While the simplicity of this model is attractive and presents the essentials of the triggering pathway, it is restricted by failing to include anionic (Cl–) mechanisms known, for more than 40 years, to modulate β-cell electrical activity and insulin secretion [9–11]. Clearly, unless an inward background current exists to drive Em away from the K+ equilibrium potential , the simple closure of KATP-channels is not enough to increase PM potential (depolarize) to the activating threshold for voltage-gated Ca2+ channels to open. As originally discussed by Henquin et al.  and Best et al. , accumulating experimental evidence suggests that glucose triggers insulin secretion by modulating a background inward Cl– current necessary to cause β-cell depolarization when KATP-channels are fully closed. The slow systematic dissection of the complex anionic mechanism(s), modulating β-cell electrical activity, has provided evidence for the regulation of intracellular Cl– concentration ([Cl–]i) and Cl– fluxes by glucose metabolism consistent with a more inclusive hypothesis: Cl– transporters and channels can modulate insulin secretion in response to nutrients.
Overview of β-cell Cl– physiology
Regulation of intracellular Cl– concentration
Some cells actively extrude Cl–, others actively accumulate it, but few cells ignore it.

Extracted data:
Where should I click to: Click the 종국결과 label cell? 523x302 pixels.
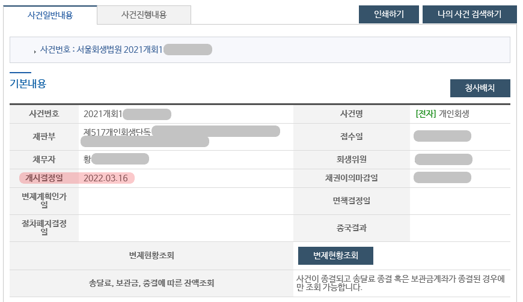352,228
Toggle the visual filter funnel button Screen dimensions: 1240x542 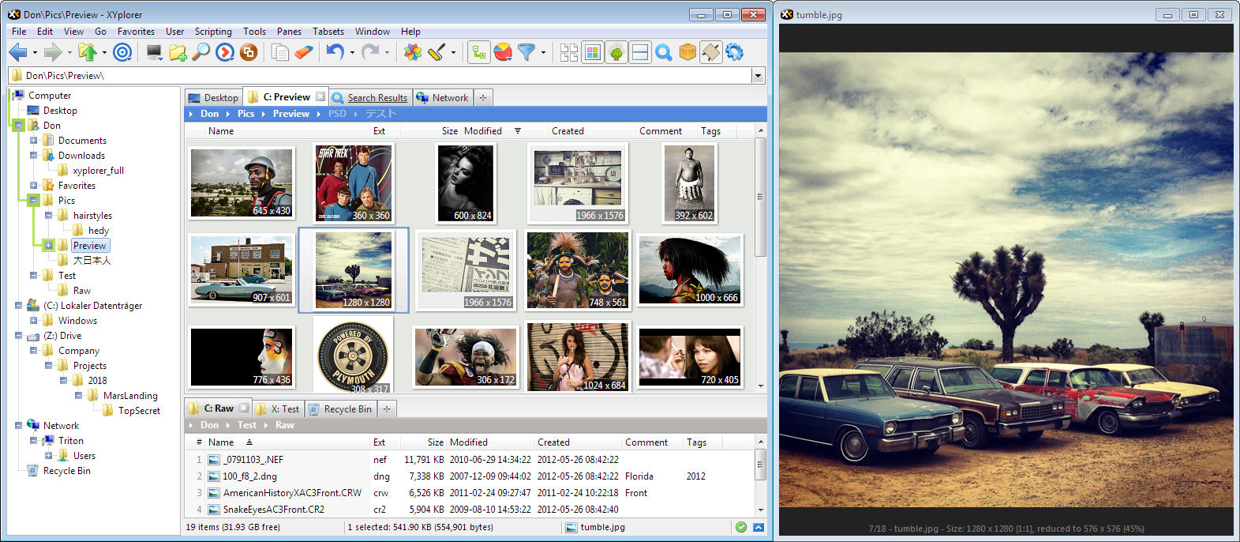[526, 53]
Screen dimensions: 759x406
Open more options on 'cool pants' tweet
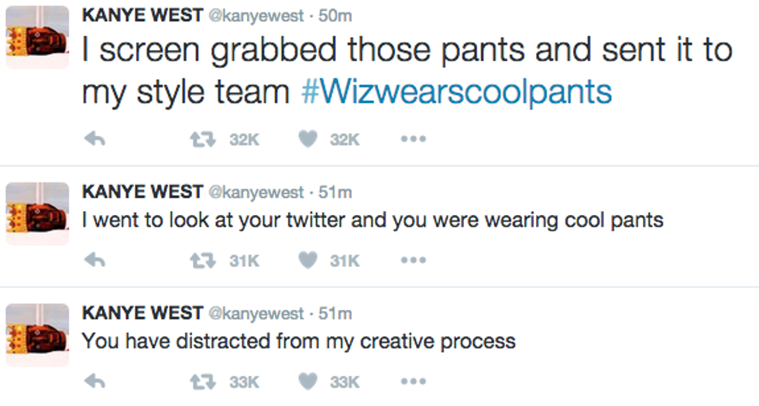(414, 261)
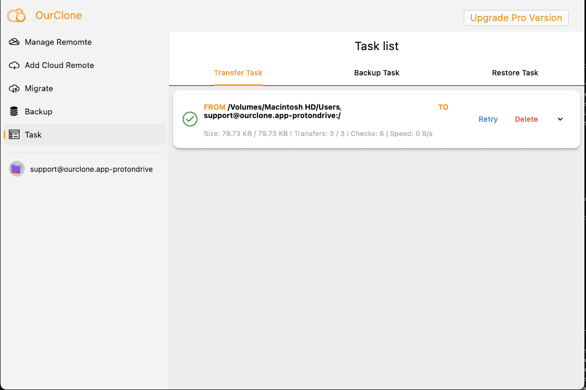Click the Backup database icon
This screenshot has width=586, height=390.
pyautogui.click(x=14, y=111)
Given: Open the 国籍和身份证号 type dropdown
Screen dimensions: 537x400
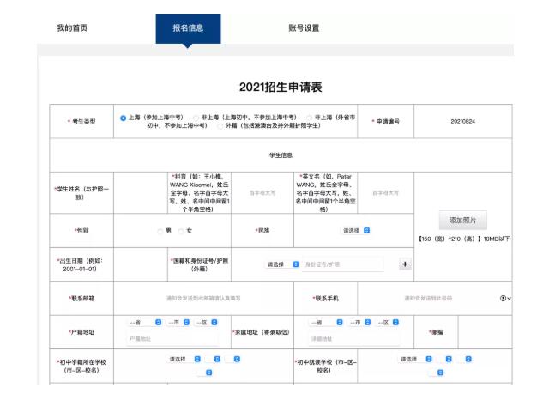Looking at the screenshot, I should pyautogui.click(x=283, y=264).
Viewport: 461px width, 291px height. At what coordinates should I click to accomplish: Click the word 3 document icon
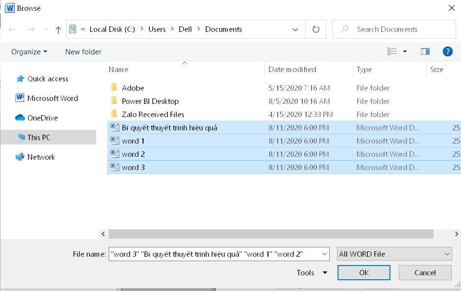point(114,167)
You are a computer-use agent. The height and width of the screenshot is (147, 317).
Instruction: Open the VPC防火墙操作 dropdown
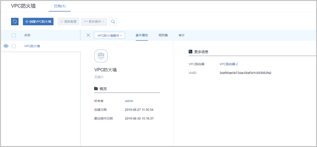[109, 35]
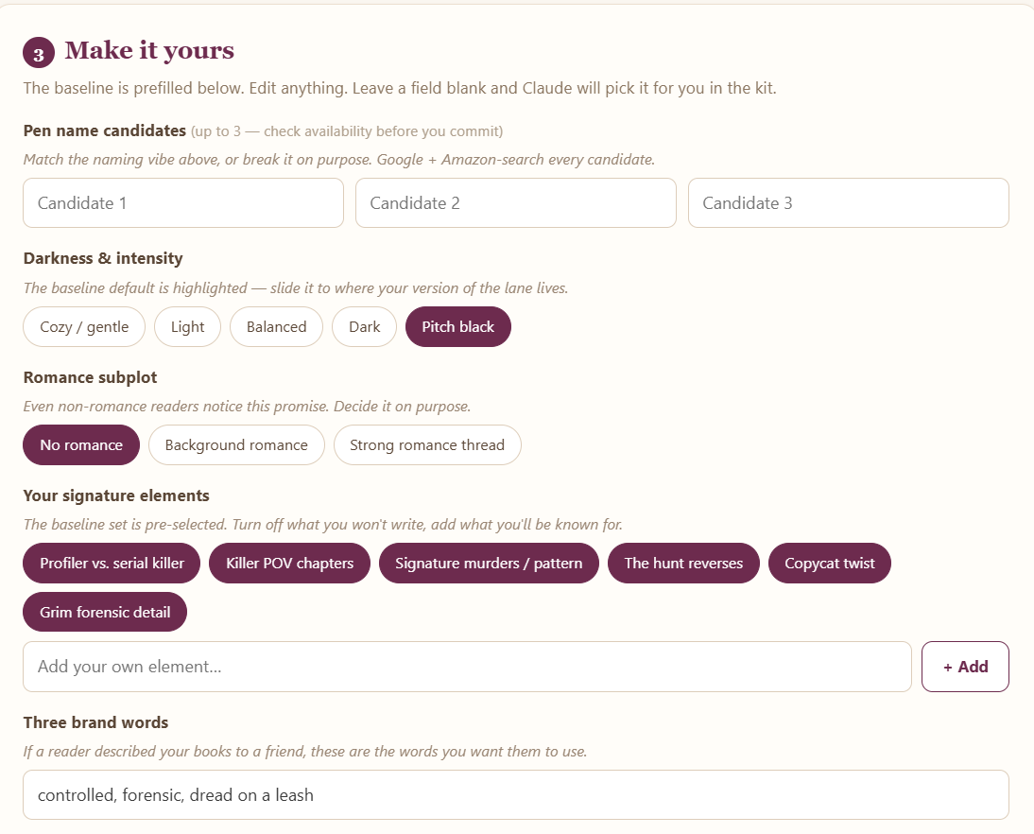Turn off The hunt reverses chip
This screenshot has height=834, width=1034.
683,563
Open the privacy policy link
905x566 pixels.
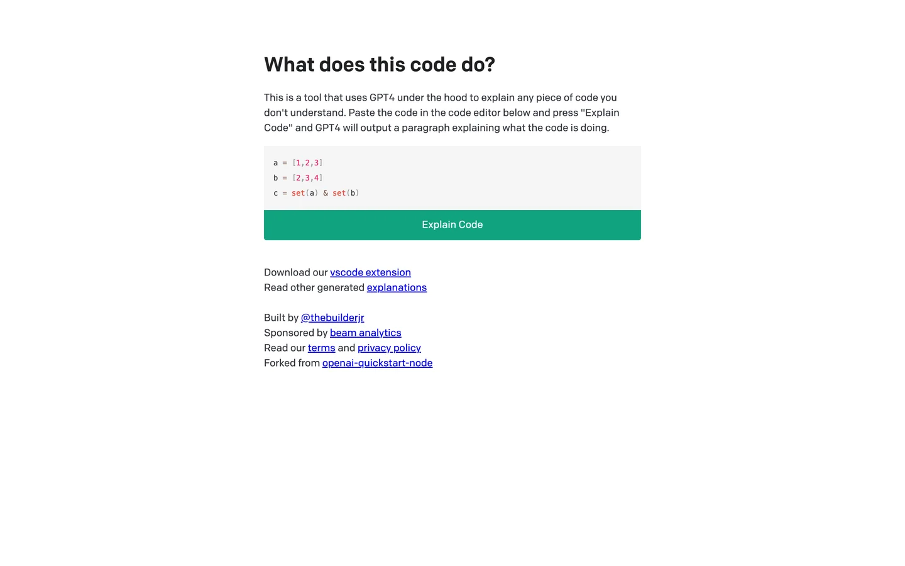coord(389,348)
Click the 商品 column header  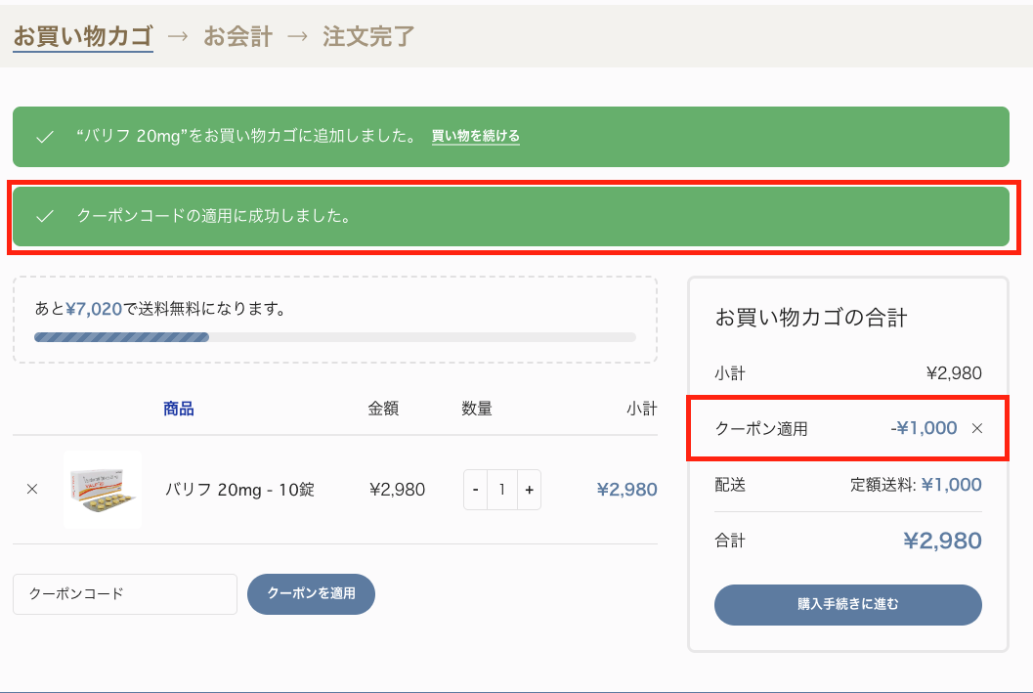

Task set:
**1)** According to the passage on β-cell chloride physiology, for how long have anionic mechanisms been known to modulate β-cell electrical activity and insulin secretion?
**2)** From the passage on β-cell chloride physiology, copy the text verbatim, starting at "Overview of β-cell" and ending at "cells ignore it.".
**3)** Write what comes next in the passage on β-cell chloride physiology, picking up right after its final sentence.

Responses per task:
**1)** For more than 40 years.

**2)**
Overview of β-cell Cl– physiology
Regulation of intracellular Cl– concentration
Some cells actively extrude Cl–, others actively accumulate it, but few cells ignore it.

**3)**
Insulin-secreting β-cells, like immature neurons, maintain their [Cl–]i higher than expected for passive distribution across the PM [9,14,15] due to the predominance of Cl– loaders relative to extruders. This outwardly directed Cl– gradient in β-cells is likely to be set, maintained and regulated by multiple Cl– transporters and channels . The active movement of Cl– ions, in and out of cells, is carried out by members of the Cl– transporter families, Slc12a, Slc4a, Slc26a, that can maintain [Cl–]i above thermodynamic equilibrium, whereas Cl– channels allow constitutive and regulated fluxes that dissipate the gradient. Theoretically, when a cell without Cl– transporters and an Em = −70 mV is incubated in media with physiological [Cl–]o, i.e. ∼120 mM, Cl– will passively distribute across the PM to reach thermodynamic equilibrium where the net movement of Cl– ions equals zero. Under these conditions, [Cl–]i will settle at ∼10 mM, the concentration predicted by the Nernst equation. In β-cells, however, [Cl–]i is kept above that Nernstian value by the net action of Cl– loaders. Therefore, the opening of any Cl– channel will allow for efflux, rather than influx, of Cl–, as shown in Figure 1. This naturally electrogenic and depolarizing efflux of Cl– is expected to contribute to insulin secretion, even in the absence of functional KATP-channels [17,18].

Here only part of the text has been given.